Der moderne Drogen-Junkie
Allerdings habe ich durch Psychedelika auch die Angst kennengelernt. Ich dachte immer, ich bin kein ängstlicher Mensch. Dabei hatte ich sie nur konsequent verdrängt. Bis ich ihr während eines Trips dann begegnete. Ich war damals bei einem Freund, und wir haben eine mittlere Dosis LSD konsumiert und Musik gehört. Und auf einmal habe ich ein mir bisher völlig unbekanntes Gefühl gespürt. Das war so intensiv, so groß, und ich konnte mich nicht mehr dagegen wehren. Die verdrängte Angst hat mich übermannt. Ich habe dann hyperventiliert, es aber dank meines Freundes geschafft, dieses Gefühl zuzulassen und anzunehmen. Ich habe innerhalb von 20 Minuten jede Angst durchgespielt, die ich in meinem Leben nicht spüren wollte: die Angst vorm Sterben, Angst alleingelassen zu werden, Angst, dass jemandem etwas passiert… Und mit jedem Mal wurde das Gefühl annehmbarer, es hat die Macht verloren.

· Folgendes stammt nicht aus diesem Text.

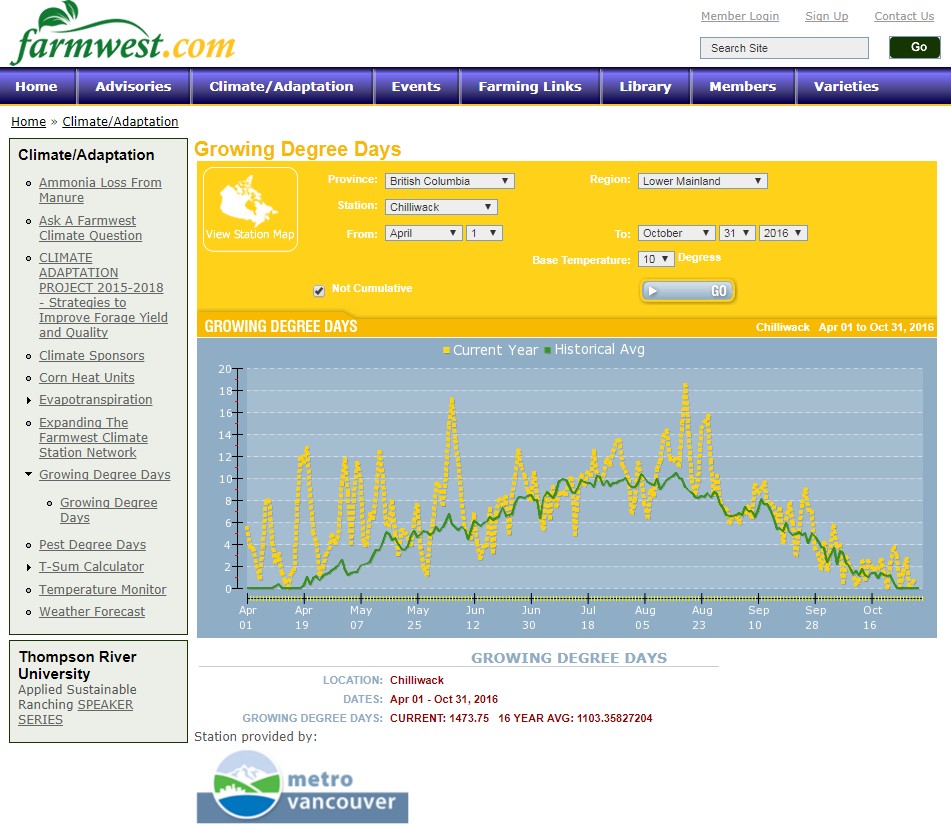Click the Metro Vancouver logo
Screen dimensions: 951x830
302,787
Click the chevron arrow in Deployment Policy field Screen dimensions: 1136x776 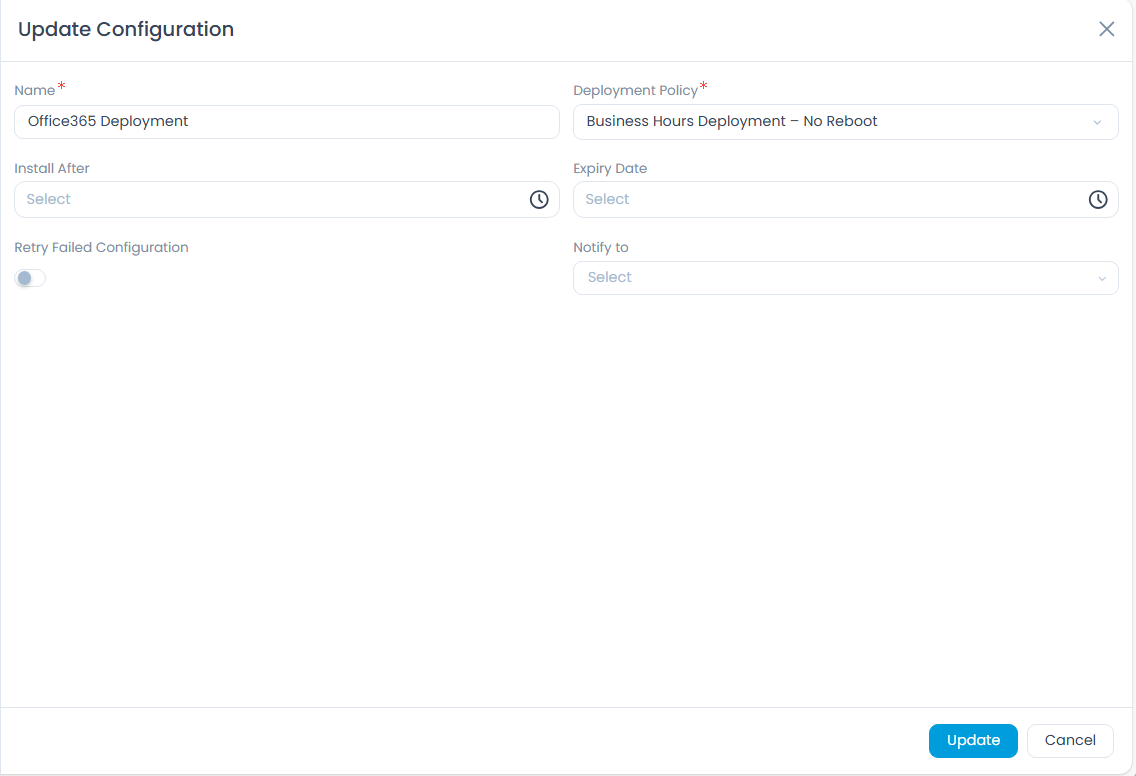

Durch das Rauschmittel habe ich insgesamt eine gedankliche Flexibilität entwickelt, die es mir auch ermöglicht, im Streit mit anderen Leuten in die Zuschauerreihe zu gehen und mich zu fragen, welchen Anteil ich an der Situation habe – und wie ich mich an der Stelle meines Gegenübers fühlen würde. Das macht Psychedelika auch so spannend für die Traumaforschung: Ihr Einsatz kann dabei helfen, schlimme Erinnerungen und Erlebnisse aus einer anderen Perspektive wahrzunehmen. Statt immer weiter auf den eingefahrenen Schienen des Lebens zu fahren, können wir durch Trips das Gleis wechseln und schauen, was es von dort aus alles zu sehen oder zu fühlen gibt. Wir lernen: Es ist eine Entscheidung, wie wir die Welt sehen. Das gibt uns einen gewissen Handlungsspielraum.
Früher hatte ich immer nur das Bild von kranken Junkies im Kopf, ich wurde mit den Kindern vom Bahnhof Zoo sozialisiert. Mein Bild von einem Drogenrausch war der vollkommene Kontrollverlust. Ich hatte Menschen im Kopf, die regungslos auf dem Boden liegen und Schaum im Mund haben. Ein klassisches Bild von Deutschlands Bahnhöfen halt. Heute weiß ich es besser. Ich weiß, dass Menschen, die Rauschmittel konsumieren nicht immer krank sind, sondern oft zur Mitte der Gesellschaft gehören.
Manager, Putzfrauen, Servicekräfte, Pfleger – jeder kann ab und zu mal etwas konsumieren und trotzdem ein normales Leben führen. Natürlich gibt es aber auch Menschen, die suchtkrank sind und einen problematischen Konsum haben. Diese Menschen brauchen Hilfe, keine Frage. Aber ich habe eben auch viele andere Realitäten kennengelernt. Das sind meine Erfahrungen mit Psychedelika. Das bedeutet nicht, dass die Substanzen bei jedem gleich wirken. Der Konsum von Rauschmitteln ist und bleibt eine individuelle Angelegenheit.